Geology in the Siting of Nuclear Power Plants
During the “great decade” of siting and construction of nuclear power plants that ended in 1975, the nuclear industry mustered the largest geologic task force in this country’s history, resulting in rapid advances in geologic technologies. Many of the advances are discussed in this volume, a major contribution to engineering geology. Subjects treated are the regulatory, siting, and licensing processes; seismicity of the central and western U.S., with a consumer’s guide to instrumental methods for determination of hypocenters; and techniques, such as remote-sensing, microfacies analysis, dating techniques in faults, trenching as an exploratory method, borehole geophysics, and ground-water studies. Includes a useful glossary.
A critical review is given of the present status of the record of earthquakes in the western United States. Special field studies for siting of nuclear reactors and other major structures have brought to light major modifications and revisions of some earlier inferences on the intensity and fault location of historical earthquakes. For example, the hypocenters of the Washington State earthquake of December 14, 1872, and the Lompoc, California, earthquake of November 4, 1927, have recently been redetermined. Presentation and retrieval of both modern and historical seismicity records are still not optimum, with various errors and inconsistencies—some introduced by computer processing.
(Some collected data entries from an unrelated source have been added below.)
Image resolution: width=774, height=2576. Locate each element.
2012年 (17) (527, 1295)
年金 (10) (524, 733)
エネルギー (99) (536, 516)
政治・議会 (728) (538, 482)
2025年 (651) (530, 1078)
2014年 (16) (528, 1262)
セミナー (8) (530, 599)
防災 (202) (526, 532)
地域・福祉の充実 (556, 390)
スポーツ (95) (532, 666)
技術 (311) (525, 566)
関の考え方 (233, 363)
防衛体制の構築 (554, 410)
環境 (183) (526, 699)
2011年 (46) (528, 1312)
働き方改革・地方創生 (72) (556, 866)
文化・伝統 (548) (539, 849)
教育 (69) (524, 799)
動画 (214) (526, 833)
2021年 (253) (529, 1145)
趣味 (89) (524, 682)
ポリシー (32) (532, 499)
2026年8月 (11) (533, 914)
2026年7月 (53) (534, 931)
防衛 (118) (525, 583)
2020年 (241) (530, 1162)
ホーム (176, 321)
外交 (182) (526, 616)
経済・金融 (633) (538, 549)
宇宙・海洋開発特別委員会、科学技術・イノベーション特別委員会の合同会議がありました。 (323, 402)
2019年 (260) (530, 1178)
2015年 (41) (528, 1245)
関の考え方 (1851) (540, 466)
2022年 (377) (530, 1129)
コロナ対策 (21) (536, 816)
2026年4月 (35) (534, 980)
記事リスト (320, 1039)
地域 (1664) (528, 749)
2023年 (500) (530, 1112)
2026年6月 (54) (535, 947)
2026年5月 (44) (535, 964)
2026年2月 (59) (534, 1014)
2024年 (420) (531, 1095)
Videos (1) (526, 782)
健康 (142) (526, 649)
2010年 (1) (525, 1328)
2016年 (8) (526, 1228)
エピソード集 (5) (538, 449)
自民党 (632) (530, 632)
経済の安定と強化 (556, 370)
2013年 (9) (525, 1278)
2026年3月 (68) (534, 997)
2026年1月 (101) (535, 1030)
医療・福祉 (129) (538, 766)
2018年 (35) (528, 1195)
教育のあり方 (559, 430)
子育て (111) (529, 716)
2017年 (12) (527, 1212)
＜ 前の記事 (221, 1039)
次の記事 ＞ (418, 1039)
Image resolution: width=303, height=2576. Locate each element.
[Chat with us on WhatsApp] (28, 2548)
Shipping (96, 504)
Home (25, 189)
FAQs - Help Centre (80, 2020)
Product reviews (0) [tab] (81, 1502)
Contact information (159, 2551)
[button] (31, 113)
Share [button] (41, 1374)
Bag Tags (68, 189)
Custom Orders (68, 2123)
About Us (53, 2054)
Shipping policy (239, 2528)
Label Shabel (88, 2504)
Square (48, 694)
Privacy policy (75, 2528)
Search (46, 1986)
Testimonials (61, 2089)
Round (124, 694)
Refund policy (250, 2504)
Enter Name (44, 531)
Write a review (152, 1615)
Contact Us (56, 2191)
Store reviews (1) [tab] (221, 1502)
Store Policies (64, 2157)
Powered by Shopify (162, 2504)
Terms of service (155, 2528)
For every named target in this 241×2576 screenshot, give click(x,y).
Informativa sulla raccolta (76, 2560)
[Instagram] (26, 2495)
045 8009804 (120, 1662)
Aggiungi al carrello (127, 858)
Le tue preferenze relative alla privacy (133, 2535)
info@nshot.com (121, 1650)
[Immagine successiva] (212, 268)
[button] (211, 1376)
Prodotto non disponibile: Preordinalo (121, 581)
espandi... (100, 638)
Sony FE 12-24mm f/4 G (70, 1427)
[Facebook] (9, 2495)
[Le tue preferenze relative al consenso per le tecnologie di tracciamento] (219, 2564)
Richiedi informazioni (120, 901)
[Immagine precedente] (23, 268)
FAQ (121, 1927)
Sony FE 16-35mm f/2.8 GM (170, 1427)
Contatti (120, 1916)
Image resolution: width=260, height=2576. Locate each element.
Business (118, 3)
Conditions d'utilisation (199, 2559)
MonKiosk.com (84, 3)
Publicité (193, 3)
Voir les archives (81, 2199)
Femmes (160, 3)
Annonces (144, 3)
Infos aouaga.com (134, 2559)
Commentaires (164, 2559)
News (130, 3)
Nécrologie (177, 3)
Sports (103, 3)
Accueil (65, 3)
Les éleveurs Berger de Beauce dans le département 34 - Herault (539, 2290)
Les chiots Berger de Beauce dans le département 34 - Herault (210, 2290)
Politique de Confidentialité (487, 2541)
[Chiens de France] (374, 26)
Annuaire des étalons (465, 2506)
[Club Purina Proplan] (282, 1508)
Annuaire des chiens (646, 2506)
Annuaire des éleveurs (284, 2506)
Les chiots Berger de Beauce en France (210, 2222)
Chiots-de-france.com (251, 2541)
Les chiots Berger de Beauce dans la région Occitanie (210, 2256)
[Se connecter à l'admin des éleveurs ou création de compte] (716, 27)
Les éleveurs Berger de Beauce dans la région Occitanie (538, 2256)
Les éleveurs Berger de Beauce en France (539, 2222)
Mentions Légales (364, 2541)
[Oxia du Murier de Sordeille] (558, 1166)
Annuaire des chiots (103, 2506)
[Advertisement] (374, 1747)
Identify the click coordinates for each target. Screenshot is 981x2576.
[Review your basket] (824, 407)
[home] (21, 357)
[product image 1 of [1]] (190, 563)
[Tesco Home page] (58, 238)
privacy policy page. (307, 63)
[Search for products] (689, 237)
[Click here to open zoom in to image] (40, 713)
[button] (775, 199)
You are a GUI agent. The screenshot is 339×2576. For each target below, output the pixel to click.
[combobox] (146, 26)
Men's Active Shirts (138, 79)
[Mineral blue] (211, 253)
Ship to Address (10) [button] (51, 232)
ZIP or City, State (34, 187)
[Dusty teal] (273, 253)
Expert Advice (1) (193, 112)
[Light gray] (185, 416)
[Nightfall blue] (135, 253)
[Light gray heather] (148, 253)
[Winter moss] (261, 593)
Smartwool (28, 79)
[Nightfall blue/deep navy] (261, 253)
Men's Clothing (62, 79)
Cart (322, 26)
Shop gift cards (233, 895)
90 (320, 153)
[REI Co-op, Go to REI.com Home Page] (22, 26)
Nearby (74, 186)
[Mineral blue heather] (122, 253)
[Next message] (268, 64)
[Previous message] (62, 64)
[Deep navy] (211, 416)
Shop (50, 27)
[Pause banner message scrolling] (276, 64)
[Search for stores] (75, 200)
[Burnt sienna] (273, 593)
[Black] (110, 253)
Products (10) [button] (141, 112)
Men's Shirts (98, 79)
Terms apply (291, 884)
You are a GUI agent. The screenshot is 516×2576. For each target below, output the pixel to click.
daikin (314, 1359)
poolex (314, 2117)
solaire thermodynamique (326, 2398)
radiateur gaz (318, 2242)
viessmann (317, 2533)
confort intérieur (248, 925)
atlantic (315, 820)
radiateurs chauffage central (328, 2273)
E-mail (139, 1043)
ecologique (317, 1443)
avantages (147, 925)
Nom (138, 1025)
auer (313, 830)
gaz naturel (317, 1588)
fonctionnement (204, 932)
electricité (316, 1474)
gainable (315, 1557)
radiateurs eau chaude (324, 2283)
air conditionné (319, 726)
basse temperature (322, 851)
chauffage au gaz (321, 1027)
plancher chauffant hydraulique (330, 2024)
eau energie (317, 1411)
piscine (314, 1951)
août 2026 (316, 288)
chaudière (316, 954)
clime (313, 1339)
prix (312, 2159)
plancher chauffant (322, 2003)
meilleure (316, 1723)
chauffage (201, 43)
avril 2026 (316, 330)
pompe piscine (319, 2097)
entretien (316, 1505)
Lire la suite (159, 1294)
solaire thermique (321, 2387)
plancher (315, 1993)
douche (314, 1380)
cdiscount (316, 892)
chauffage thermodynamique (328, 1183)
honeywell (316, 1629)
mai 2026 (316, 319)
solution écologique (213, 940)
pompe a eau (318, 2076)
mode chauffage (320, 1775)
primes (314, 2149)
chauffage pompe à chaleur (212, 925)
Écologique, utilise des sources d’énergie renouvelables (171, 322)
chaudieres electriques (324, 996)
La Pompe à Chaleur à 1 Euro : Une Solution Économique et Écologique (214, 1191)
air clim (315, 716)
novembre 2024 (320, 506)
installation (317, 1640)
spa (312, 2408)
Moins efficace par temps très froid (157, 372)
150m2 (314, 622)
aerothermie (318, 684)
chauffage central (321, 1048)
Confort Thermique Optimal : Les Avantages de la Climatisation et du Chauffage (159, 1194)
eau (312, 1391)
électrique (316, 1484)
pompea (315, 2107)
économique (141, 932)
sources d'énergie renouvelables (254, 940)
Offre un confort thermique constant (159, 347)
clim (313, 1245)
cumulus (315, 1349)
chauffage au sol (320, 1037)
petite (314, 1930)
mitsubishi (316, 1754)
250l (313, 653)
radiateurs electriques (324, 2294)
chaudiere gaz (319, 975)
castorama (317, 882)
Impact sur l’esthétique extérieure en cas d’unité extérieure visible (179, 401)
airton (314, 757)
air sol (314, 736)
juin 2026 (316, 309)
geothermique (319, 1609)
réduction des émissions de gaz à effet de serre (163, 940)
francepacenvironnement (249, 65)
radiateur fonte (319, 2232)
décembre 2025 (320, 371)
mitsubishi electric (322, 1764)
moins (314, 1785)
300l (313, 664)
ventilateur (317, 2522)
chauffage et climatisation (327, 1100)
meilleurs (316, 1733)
Increased density of seismographic networks is providing sharper resolution in seismicity mapping. In northern California the pattern of widespread minor seismicity has been defined for the first time; earthquake foci in the Humboldt County region are concentrated in two crustal levels, 0 to 10 km and 18 to 20 km. Use of ocean-bottom seismographs is improving knowledge of the offshore seismicity pattern. Seismotectonic properties of northwestern California, Puget Sound (Washington), and the intermountain seismic belt are now emerging.